RBM1-151 is a 1-deoxy derivative and vinyl analog of RBM14-C12, serving as a fluorescent substrate for amidases (Ex/Em = 355/460 nm). It is hydrolyzed by acidic ceramidase (AC) (appKm = 7.0 μM; appVmax = 99.3 nM/min), N-acylethanolamine hydrolyzing acid amidase (appKm = 0.73 μM; appVmax = 0.24 nM/min), and fatty acid amide hydrolase (FAAH) (appKm = 3.6 μM; appVmax = 7.6 nM/min), but is not hydrolyzed by other ceramidases. RBM1-151 is useful for studying the basic biology of lipid amidase functions and for potential diagnostic/prognostic assessments in disorders involving AC, NAAA, or FAAH dysregulation, such as Farber disease and cancer.

RBM1-151 (20 μM, 1 hour) is hydrolyzed to form RBM1-151-NH2 solely by acidic ceramidase in a cell-free system (using A375/AC cell lysate). In acidic buffer, RBM1-151 (0-20 μM, 30 minutes) is hydrolyzed by A375/AC cell lysate (20 μg), with kinetic parameters calculated via Michaelis-Menten analysis showing an app Km of 7.0 μM and an app Vmax of 99.3 nM/min.

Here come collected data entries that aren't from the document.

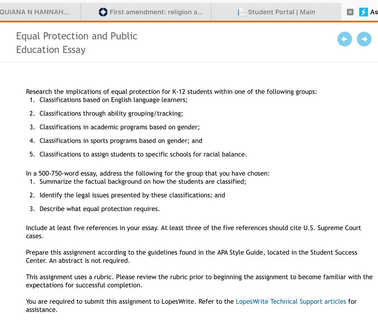Click the sports programs based on gender item
The height and width of the screenshot is (322, 378).
(121, 141)
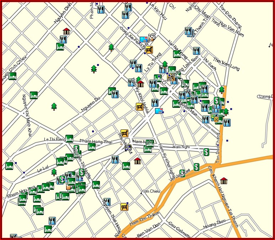Select the restaurant icon beside Thi Sach
The image size is (275, 240).
point(196,51)
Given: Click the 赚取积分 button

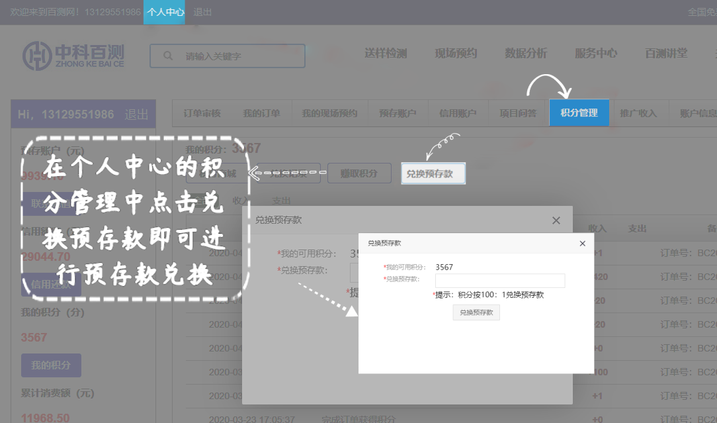Looking at the screenshot, I should pyautogui.click(x=359, y=173).
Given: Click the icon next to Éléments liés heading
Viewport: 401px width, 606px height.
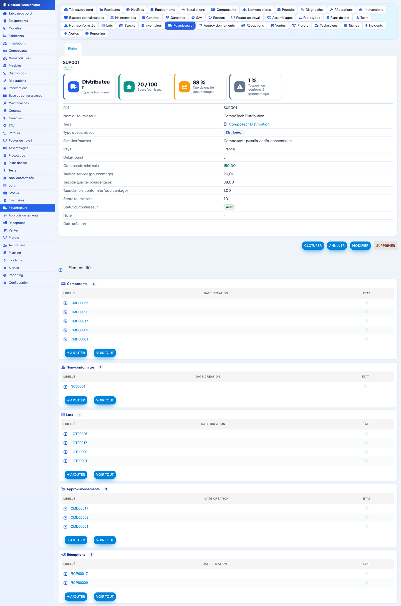Looking at the screenshot, I should coord(60,270).

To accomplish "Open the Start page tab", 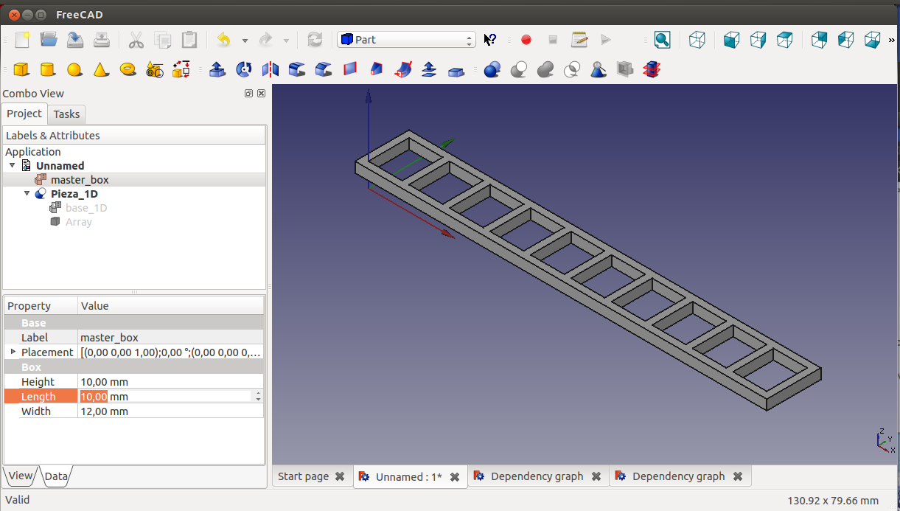I will click(x=303, y=476).
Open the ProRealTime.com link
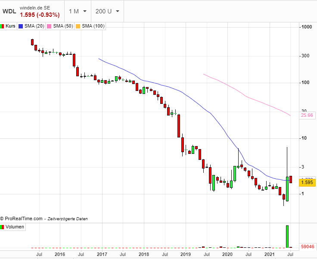This screenshot has width=317, height=259. 23,219
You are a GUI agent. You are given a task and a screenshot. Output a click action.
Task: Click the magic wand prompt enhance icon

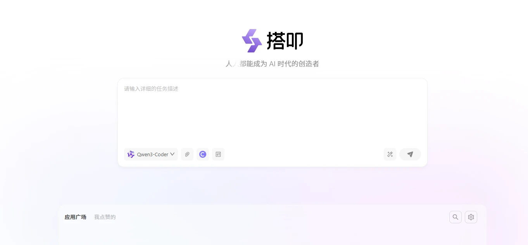pos(390,154)
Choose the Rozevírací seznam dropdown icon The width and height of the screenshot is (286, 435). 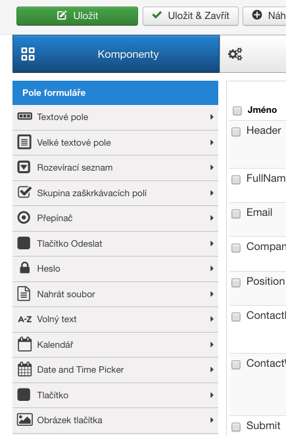point(24,167)
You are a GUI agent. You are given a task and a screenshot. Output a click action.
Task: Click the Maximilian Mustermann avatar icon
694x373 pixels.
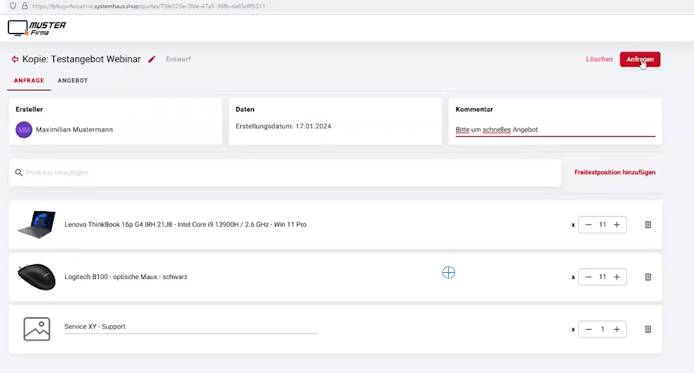click(x=24, y=130)
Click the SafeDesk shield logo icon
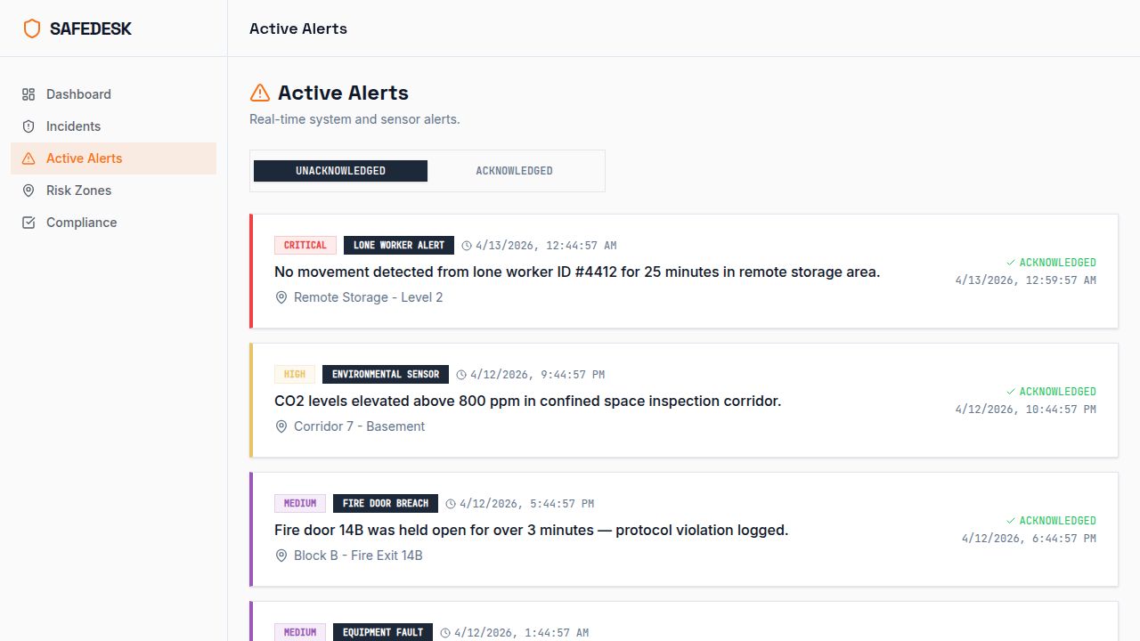The height and width of the screenshot is (641, 1140). tap(32, 28)
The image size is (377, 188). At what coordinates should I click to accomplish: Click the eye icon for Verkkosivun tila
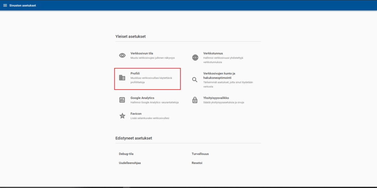(x=122, y=55)
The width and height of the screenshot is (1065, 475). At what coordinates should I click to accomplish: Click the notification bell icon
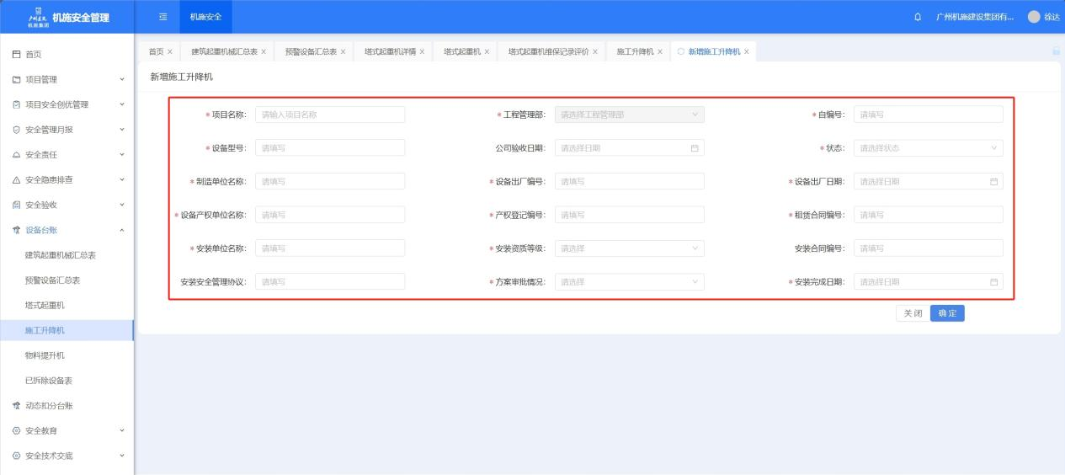[x=917, y=18]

In HEK293/NAAA cell lysate (10 μg, overexpressing NAAA), RBM1-151 (5 μM, 3 hours) exhibits higher hydrolysis compared to HEK293/mock lysate, as indicated by fluorescence product. In Farber disease (FD) cells (lacking AC), RBM1-151 (20 μM, 3 hours) yields minimal fluorescence, whereas fluorescence is significantly higher in FD/AC cells (overexpressing AC) in whole cells. In A375/AC cells (overexpressing AC), RBM1-151 (20 μM, 3 hours) shows greater hydrolysis than in A375/WT cells. Guidelines: 1. Cell Preparation: 1.1 For suspension cells (e.g., AML cell lines: MM-6, HL-60), culture cells in RPMI-1640 medium with 20% FBS; adjust density to 2 × 10^4 cells per well before plating. 1.2 For adherent cells (e.g., melanoma cell lines: A375/AC, C8161; HEK293), use Dulbecco modified Eagle medium (high glucose) with 10% FBS and 1% penicillin/streptomycin; seed 2 × 10^4 cells per well in a 96-well plate and incubate overnight for adherence. Note: For antibiotic-selective cell lines (e.g., A375/AC using blasticidin and hygromycin), remove antibiotics before experimentation to prevent interference. 2. RBM1-151 Incubation and Signal Detection: 2.1 Add 50 μL of 20 μM RBM1-151 working solution (prepared in medium with 20% FBS, final concentration 20 μM) to each well. 2.2 Incubate at 37°C with 5% CO2 for 1 hour. 2.3 Add 25 μL of 100% methanol to each well to stop the reaction. 2.4 Immediately add 100 μL of NaIO4 solution (2.5 mg/mL, prepared in 100 mM glycine-NaOH buffer, pH 10.6). 2.5 Incubate in the dark at 37°C with 5% CO2 for 30 minutes. 2.6 Measure fluorescence signals using a microplate reader, subtracting background signals from wells containing only medium and RBM1-151 without cells.

The above information is based on published literature. Experimental procedures should be appropriately modified to meet specific research demands.